Updated: Friday, November 28, 2008

One a.m., O Street. If you’ve been there, you know.

Boozed-up bar-goers – often University of Nebraska-Lincoln students – gradually exit their favorite drinking establishments.

Talking, smoking, often staggering, they make their way home or gravitate to the nearest available gyro or taco vendor.

And dotted in the crowd is a strong police presence, where cop cars add their flashing lights to the mix.

Students often complain about getting undeservedly heckled by Lincoln police, or tell tales of cops aggressively questioning or following them as they make their way down the block.

True though some of these reports may be, the law enforcement presence is comforting when a scuffle breaks out (as it sometimes does) or when women have to walk alone to nearby cars or apartments (as they usually do).

Lincoln Police Chief Tom Casady, members of the Lincoln City Council and a number of students acknowledge that a squad of officers are a good buffer against a lawless drunken riot.

But Casady and some council members see a problem with the situation: the band of police officers keeping the peace at 1 a.m. could be patrolling elsewhere in the city.

Casady and other officers suggested the council try to limit the number of liquor licenses sold downtown. If bars were distributed across the city, O Street wouldn’t see such mobs and wouldn’t need so many cops.

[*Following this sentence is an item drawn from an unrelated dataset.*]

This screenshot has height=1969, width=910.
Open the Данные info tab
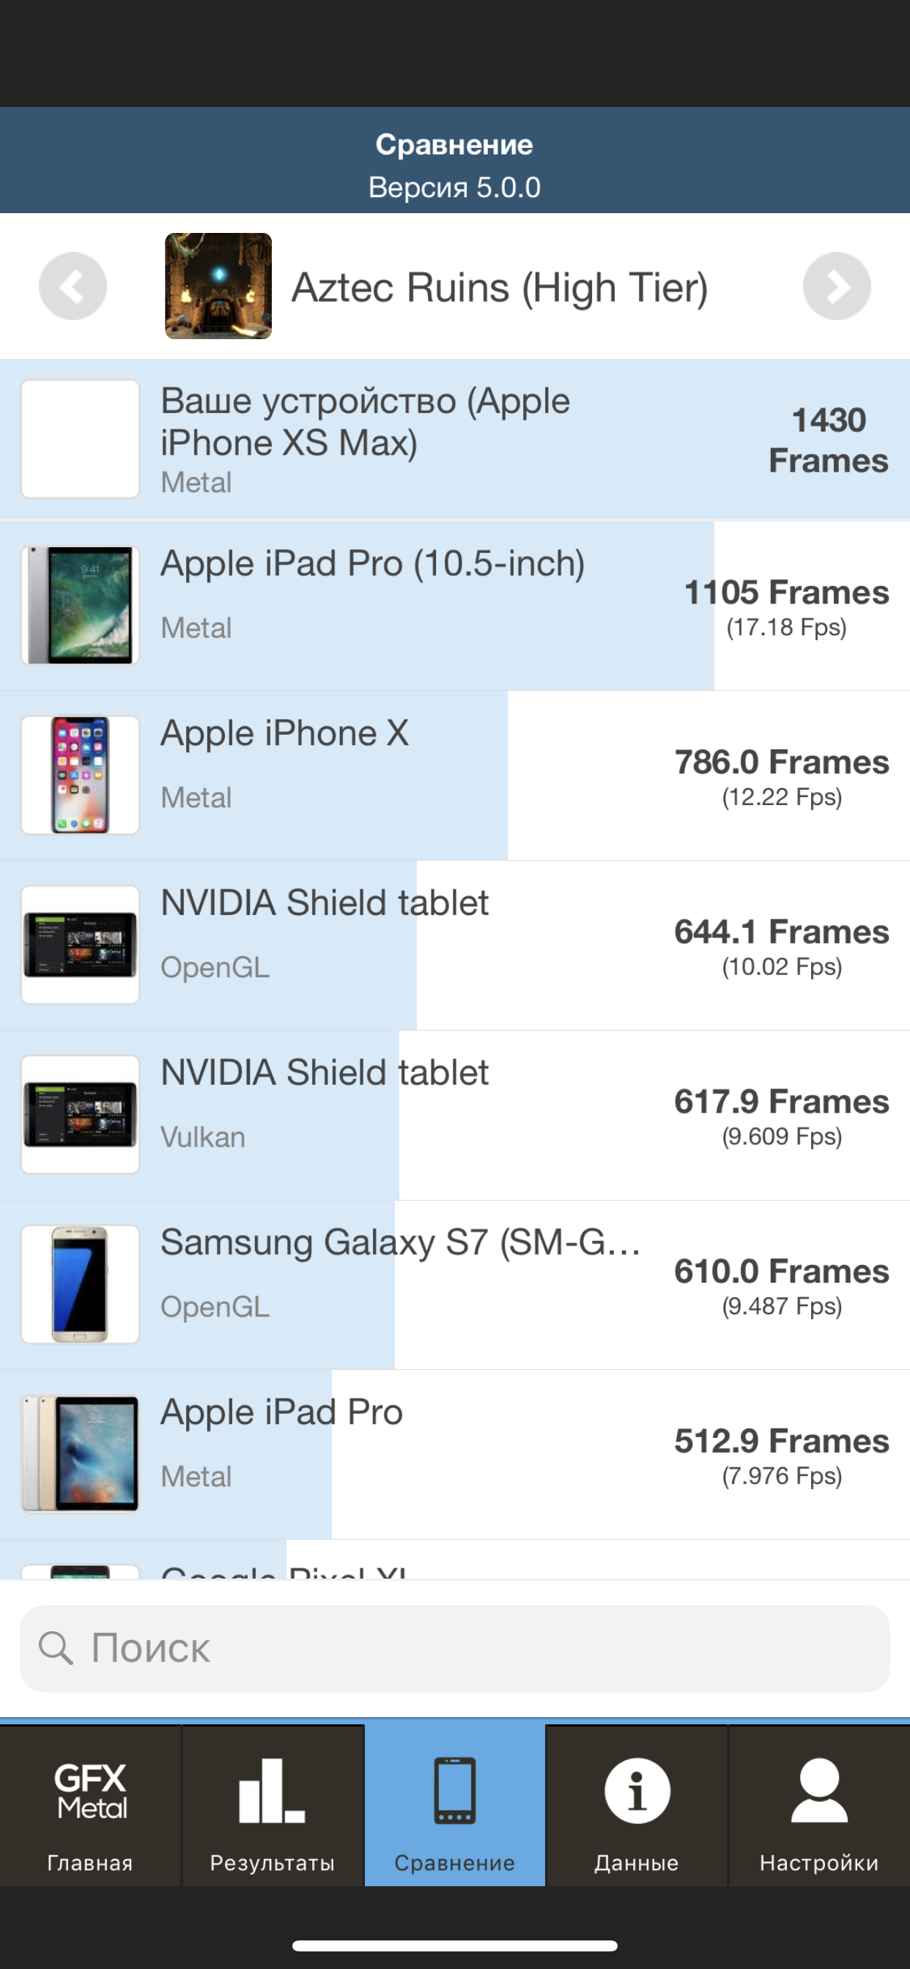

We suppose it’s good to have cops rolling around Lincoln, looking for fights, watching for DWIs … but then, isn’t that exactly what they do on O Street? And if the bar network was stretched over the city, wouldn’t cops have to be stretched out as well?

If there’s a concentration of bars, there’s a concentration of perpetrators, too. It’s probably as easy or easier to catch DWIs when they’re all leaving from the same place. Easier to spot potential fights if they’re right in front of police, and easier to stop them when the police are so visibly present.

Besides, as many students in the Daily Nebraskan’s Tuesday article so astutely mention, the downtown concentration prevents many students from drunkenly driving from distant bar to distant bar.

Many students live near the bars – those bar-goers weaving their way home don’t seem so dangerous when you think they could be on the road.

Right now, police have to deal with several hours’ worth of crowd control three nights a week. To us, the students who enjoy their O Street fun and appreciate officers’ protection, the situation doesn’t really need fixing.